Bill will not protect Tennessee Walking Horses from abuse
The American Association of Equine Practitioners joins the American Veterinary Medical Association and many others in opposing new legislation introduced on Capitol Hill that is being promoted as an alternative to the Prevent All Soring Tactics (PAST) Act (H.R. 1518/S. 1406).
The AAEP staunchly opposes H.R. 4098, the Horse Protection Amendments Act of 2013, because its implementation will not protect Tennessee Walking Horses, Spotted Saddle horses and Racking horses from the abusive practice of soring. Soring is the intentional infliction of pain in order to create the exaggerated gait known as the “big lick” in the show ring.
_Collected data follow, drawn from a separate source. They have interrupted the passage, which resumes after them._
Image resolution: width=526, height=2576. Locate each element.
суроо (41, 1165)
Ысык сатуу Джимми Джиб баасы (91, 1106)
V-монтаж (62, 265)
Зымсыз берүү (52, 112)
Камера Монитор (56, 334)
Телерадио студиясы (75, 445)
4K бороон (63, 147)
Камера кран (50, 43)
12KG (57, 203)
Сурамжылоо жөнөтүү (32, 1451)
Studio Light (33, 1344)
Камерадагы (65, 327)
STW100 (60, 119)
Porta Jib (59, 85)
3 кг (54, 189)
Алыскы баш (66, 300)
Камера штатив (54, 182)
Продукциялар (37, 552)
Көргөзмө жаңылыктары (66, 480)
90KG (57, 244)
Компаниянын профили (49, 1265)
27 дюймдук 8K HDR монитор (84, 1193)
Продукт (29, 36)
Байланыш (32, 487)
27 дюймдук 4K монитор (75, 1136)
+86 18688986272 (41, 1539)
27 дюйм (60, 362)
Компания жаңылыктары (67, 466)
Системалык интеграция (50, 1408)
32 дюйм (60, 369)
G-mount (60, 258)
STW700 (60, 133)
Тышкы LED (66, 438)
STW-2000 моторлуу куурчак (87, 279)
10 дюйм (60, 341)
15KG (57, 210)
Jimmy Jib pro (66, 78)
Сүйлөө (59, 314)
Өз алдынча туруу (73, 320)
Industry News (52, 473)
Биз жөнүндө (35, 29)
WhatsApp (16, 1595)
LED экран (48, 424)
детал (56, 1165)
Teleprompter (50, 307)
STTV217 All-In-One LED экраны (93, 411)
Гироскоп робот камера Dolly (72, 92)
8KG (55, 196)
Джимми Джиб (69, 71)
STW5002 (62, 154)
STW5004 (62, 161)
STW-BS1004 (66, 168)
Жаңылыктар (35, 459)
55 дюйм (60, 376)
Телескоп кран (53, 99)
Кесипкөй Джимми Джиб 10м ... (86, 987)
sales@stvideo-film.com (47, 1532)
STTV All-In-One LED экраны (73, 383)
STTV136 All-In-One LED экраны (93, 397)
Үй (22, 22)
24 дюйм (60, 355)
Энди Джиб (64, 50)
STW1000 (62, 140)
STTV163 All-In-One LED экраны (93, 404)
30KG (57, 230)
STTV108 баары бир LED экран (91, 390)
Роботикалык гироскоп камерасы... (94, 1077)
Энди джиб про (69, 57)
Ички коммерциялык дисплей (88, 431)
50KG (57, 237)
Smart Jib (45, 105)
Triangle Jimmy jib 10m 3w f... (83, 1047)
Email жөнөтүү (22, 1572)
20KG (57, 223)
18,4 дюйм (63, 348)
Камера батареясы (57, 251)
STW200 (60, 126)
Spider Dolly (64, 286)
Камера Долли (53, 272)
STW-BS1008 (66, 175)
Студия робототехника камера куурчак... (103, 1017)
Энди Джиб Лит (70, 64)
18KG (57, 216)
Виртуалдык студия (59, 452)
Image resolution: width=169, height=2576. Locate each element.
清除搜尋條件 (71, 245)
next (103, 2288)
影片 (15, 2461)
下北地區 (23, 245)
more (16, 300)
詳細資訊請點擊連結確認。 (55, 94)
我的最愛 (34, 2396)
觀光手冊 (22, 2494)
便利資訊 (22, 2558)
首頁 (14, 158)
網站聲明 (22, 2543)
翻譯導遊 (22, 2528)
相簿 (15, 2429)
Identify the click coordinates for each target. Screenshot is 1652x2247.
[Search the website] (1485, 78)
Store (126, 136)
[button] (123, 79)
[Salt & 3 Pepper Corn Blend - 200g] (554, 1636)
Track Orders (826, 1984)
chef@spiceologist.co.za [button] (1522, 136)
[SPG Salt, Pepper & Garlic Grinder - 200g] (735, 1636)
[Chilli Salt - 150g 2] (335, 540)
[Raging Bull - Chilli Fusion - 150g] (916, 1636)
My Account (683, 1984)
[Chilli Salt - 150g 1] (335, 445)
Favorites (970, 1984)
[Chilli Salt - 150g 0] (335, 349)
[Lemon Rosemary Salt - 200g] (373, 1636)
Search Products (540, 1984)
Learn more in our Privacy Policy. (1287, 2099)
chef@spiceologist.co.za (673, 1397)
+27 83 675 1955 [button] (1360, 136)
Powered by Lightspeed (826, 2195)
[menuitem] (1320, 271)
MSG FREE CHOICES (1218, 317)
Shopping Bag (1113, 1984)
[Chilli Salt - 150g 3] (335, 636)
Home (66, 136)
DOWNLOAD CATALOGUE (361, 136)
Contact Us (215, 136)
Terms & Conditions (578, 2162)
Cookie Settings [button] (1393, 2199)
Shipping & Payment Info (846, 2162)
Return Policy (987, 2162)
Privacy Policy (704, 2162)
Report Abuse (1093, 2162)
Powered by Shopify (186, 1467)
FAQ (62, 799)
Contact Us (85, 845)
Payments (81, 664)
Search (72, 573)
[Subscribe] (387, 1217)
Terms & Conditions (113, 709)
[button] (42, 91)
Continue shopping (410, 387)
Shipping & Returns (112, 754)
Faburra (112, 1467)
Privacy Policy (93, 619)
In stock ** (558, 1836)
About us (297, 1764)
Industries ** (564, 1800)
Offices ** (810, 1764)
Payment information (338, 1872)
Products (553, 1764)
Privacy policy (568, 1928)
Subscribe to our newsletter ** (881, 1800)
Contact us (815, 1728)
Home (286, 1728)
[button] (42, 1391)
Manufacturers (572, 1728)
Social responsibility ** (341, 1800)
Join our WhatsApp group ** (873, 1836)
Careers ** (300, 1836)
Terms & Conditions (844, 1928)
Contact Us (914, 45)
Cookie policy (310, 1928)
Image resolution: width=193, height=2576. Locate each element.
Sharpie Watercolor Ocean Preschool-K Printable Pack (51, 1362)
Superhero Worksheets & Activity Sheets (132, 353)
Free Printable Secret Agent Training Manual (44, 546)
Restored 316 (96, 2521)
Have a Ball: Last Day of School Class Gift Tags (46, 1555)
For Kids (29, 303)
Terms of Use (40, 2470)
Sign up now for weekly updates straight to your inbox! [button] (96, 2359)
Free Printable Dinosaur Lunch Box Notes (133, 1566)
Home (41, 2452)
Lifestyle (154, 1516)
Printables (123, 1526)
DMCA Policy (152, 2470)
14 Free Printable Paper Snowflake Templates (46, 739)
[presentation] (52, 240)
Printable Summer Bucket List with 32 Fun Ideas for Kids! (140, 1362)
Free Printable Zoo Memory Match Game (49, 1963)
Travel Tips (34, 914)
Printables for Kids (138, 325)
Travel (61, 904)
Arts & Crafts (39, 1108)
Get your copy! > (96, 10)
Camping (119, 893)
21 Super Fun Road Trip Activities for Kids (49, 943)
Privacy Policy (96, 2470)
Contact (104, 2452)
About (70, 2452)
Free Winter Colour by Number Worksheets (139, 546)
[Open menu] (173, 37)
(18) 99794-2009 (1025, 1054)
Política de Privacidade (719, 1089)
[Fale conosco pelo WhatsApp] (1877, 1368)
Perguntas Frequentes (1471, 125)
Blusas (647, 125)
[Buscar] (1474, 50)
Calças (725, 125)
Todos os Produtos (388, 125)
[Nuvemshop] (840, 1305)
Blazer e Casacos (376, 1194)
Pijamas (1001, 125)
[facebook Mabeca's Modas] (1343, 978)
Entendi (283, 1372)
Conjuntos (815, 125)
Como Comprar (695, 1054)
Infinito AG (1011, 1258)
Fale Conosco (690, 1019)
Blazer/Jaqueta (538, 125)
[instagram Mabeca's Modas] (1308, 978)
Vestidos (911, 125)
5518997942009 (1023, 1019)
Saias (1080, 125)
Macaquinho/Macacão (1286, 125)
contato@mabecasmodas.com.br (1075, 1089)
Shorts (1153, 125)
Unlike the PAST Act, H.R. 4098 does not make the actual act of soring illegal; it only continues the existing prohibitions on the sale, auction, transport and exhibition of sored horses.
In addition, the new legislation does not prohibit the use of action devices and performance packages, which are often used to intensify the painful effects of soring. Both the AAEP and the AVMA called for a ban on the use of these devices in 2012.
Finally, H.R. 4098 seeks to continue the industry’s ineffective self-regulation model instead of giving the U.S. Department of Agriculture the authority it needs to license, train and oversee independent horse show inspectors.
"The AAEP supports the passage of the Prevent All Soring Tactics (PAST) Act (S. 1406/H.R. 1518) because it will strengthen the Horse Protection Act and significantly increase the effort to end the abuse of the Tennessee Walking Horse," said AAEP President Dr. Jeff Blea. "All veterinarians and horse owners are urged to contact their legislators to voice support for the PAST Act legislation and oppose H.R. 4098.”
The PAST Act is supported by the AAEP, AVMA, every state veterinary medical association in the United States, and numerous other groups and individuals, including the American Horse Council. The bill also has overwhelming support in Congress, with more than 267 cosponsors in the House and 50 in the Senate.
The American Association of Equine Practitioners , headquartered in Lexington KY, was founded in 1954 as a non-profit organization dedicated to the health and welfare of the horse. Currently, the AAEP reaches more than 5 million horse owners through its nearly 10,000 members worldwide and is actively involved in ethics issues, practice management, research and continuing education in the equine veterinary profession and horse industry.